Tullahoma Adds Virtual Academy to Education System | Education

With the new school year underway, school officials in the city of Tullahoma came together to celebrate the eighth addition to the school system, the Tullahoma Virtual Academy.

TCS officials and guests gathered at the Community School Services Building, the Old West, to celebrate the occasion with a dedication ceremony for the Tullahoma Region Chamber of Commerce. The Tullahoma Virtual Academy (TVA) was announced in May as an option available to students who can fully customize their high school education while doing their work at their own pace. The program is overseen by the Virtual Director, Dr Greg English.

Following the inauguration ceremony, Dr. Catherine Stephens, Director of English and TCS, thanked attendees for attending and spoke about the Virtual Academy.

“On behalf of the schools in the city of Tullahoma this year, we are very grateful that you are all here,” said Stephens. “You are such a committed community and our school district. “

According to Stephens, the idea for the virtual academy started a year ago when the school board and management team began to develop a strategic plan and students’ teaching and learning needs, a virtual school supporting discussion.

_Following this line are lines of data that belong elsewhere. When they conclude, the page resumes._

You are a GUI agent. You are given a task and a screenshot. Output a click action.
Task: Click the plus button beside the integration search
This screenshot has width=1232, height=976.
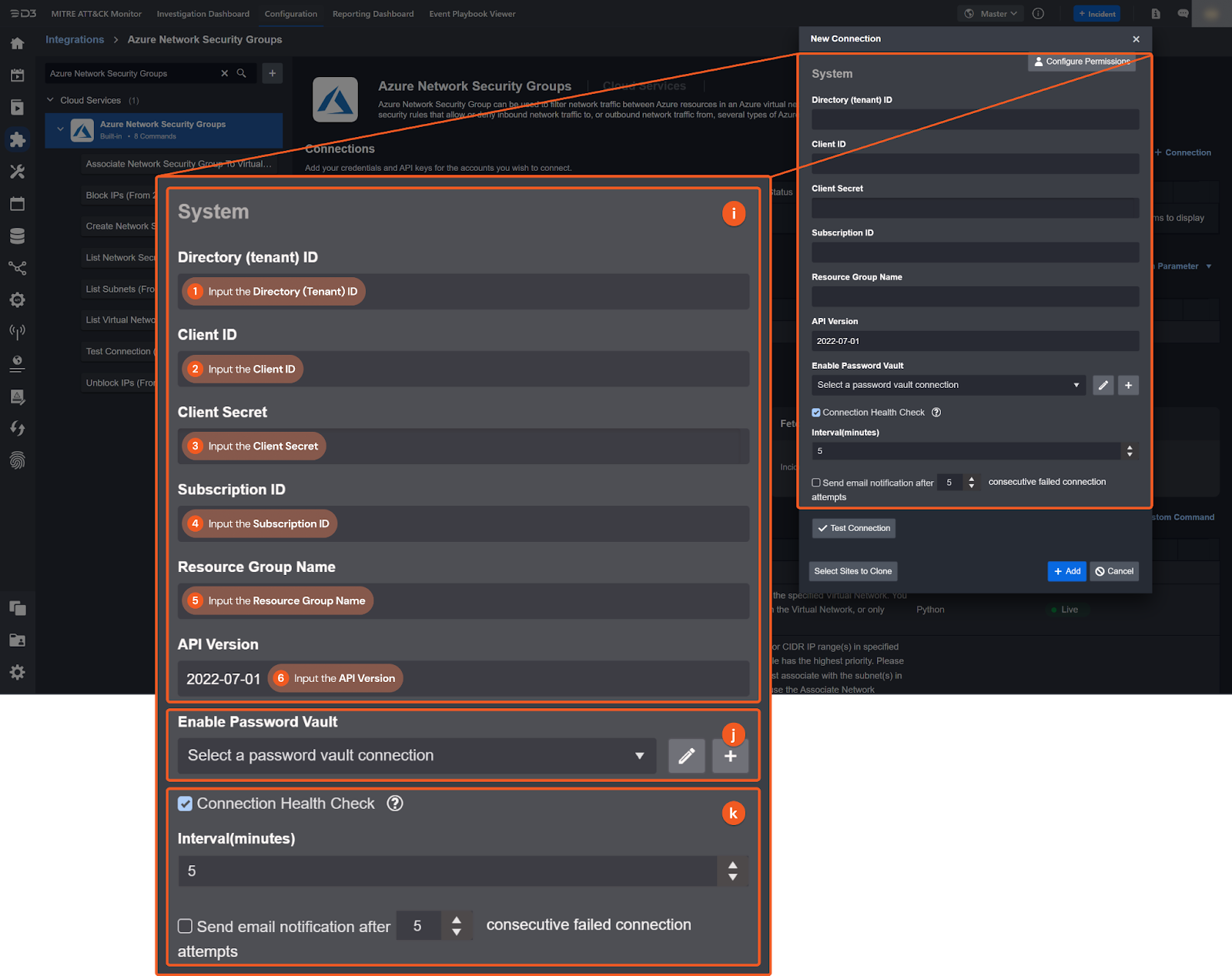point(272,73)
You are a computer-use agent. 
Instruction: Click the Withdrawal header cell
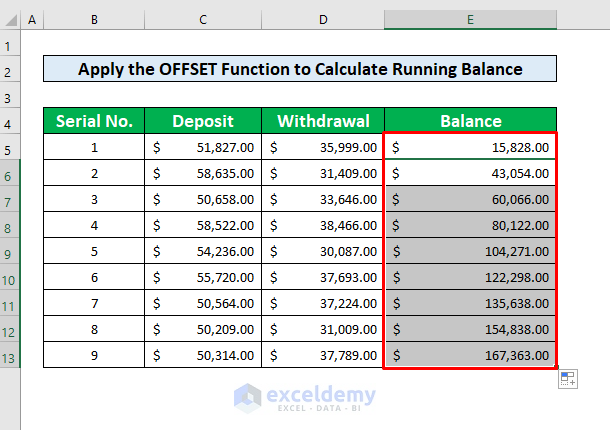[322, 121]
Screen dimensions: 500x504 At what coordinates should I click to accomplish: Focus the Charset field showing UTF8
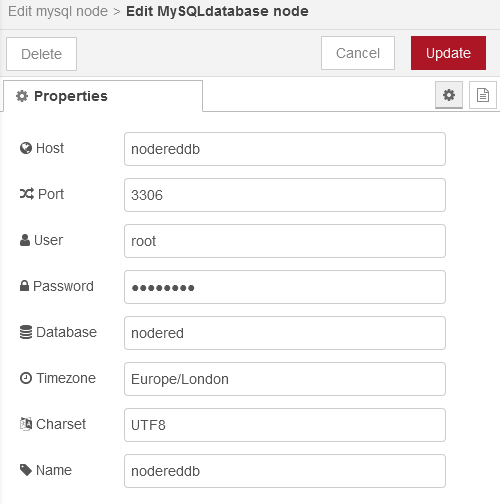[x=285, y=425]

Although the school is primarily virtual, virtual students can come to the physical location to complete their classes, meet with study groups, or attend weekly live sessions. Students can also take advantage of the Tullahoma Virtual Café installed in the building, with the intention of going to local businesses like bakeries and cafes to form partnerships.

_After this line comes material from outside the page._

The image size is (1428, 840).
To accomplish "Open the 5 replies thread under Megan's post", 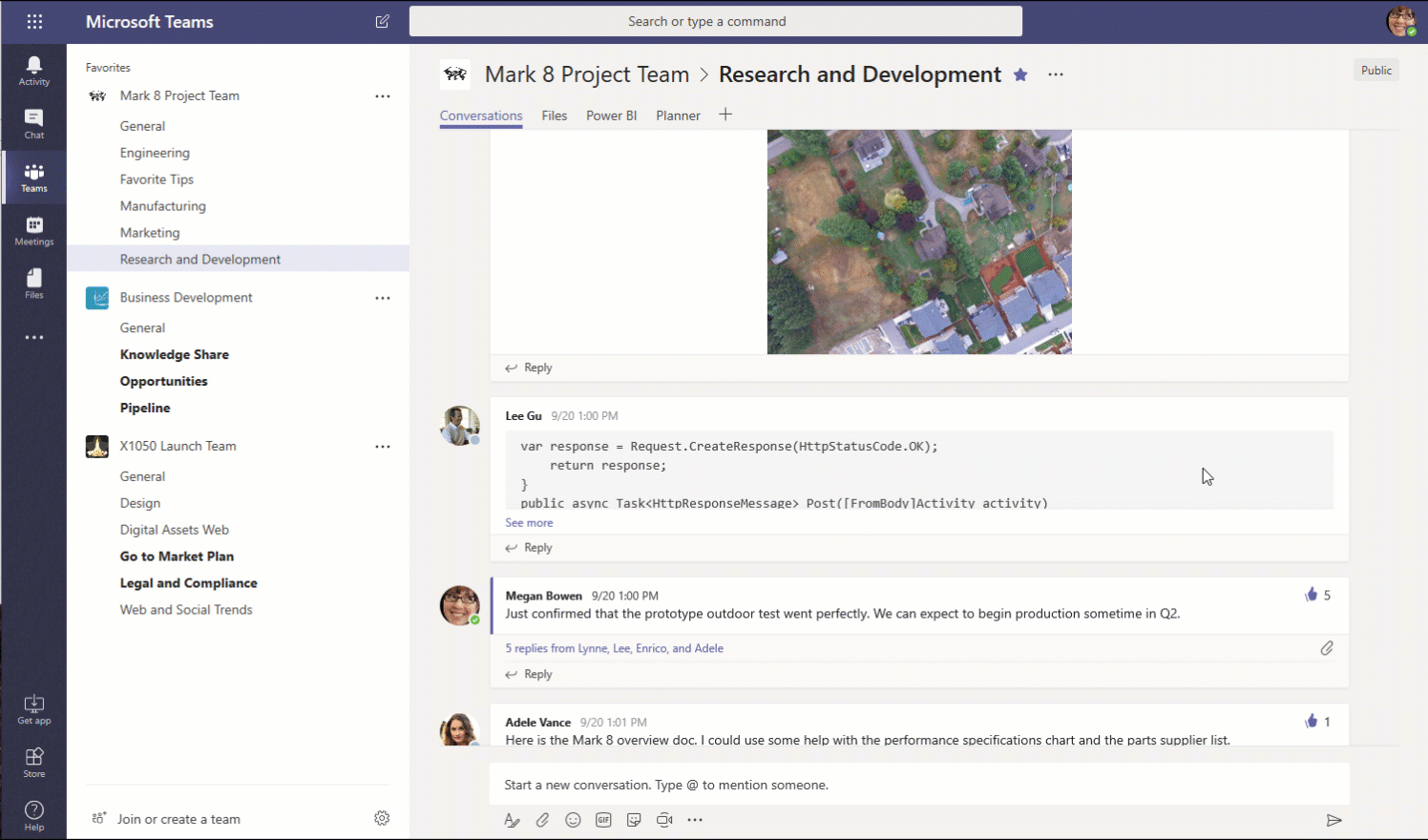I will pyautogui.click(x=614, y=648).
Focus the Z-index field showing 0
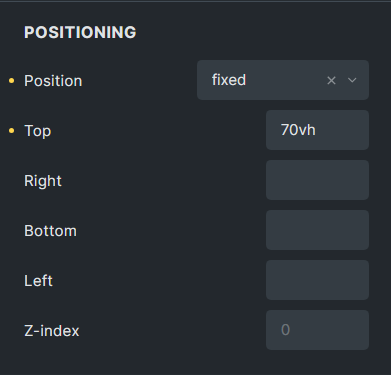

“I don’t believe there is another virtual academy that has something like this for their students,” English said. “We have a regular team coming in, and they really own that space, which is exactly what we want. “

Along with the opening of TVA, English said he was enthusiastic about the partnerships. When English was selected for his position, he applied for and received a grant from the Tennessee Department of Education for Innovative High School Models, which aims to foster local community partnerships that improve students’ readiness for school. university and prepare high school students for jobs and careers in their local communities.

The school district, along with Motlow State Community College, Tennessee College of Applied Technology, and the City of Tullahoma, created a program called the Tullahoma Career Pathways Initiative (TCPI). English said that at TCPI’s center there is an internship program for students, as TVA will rely heavily on career education with career and graduation coaches guiding students to potential careers. by figuring out what interests them and how to get there.

For the Motlow partnership, English is hoping to expand dual registration options and said two VR stations are on the way for students to learn to create a VR environment.

“They can make games, they can create training modules, and they can actually start making money doing this within a year of starting the program,” English said. “This is something Motlow is happy to help us with. “

For TCAT, English said that due to the nature and flexibility that AC credit classes create in student schedules, he hopes to maximize the number of programs that students can start with TCAT and earn their certificates. Regarding the partnership with the city, English said the city will help connect with local employers to offer internships.

Stephens said TVA’s dream is to grow and expand into the lower classes and communicate with families about what that will look like.

“I can’t say that next year is necessarily going to be expanding, because we want to refine and really strengthen what we do and deliver at the high school level,” Stephens said, “but to come the lower grades will be a part of this great opportunity at the Tullahoma Virtual Academy.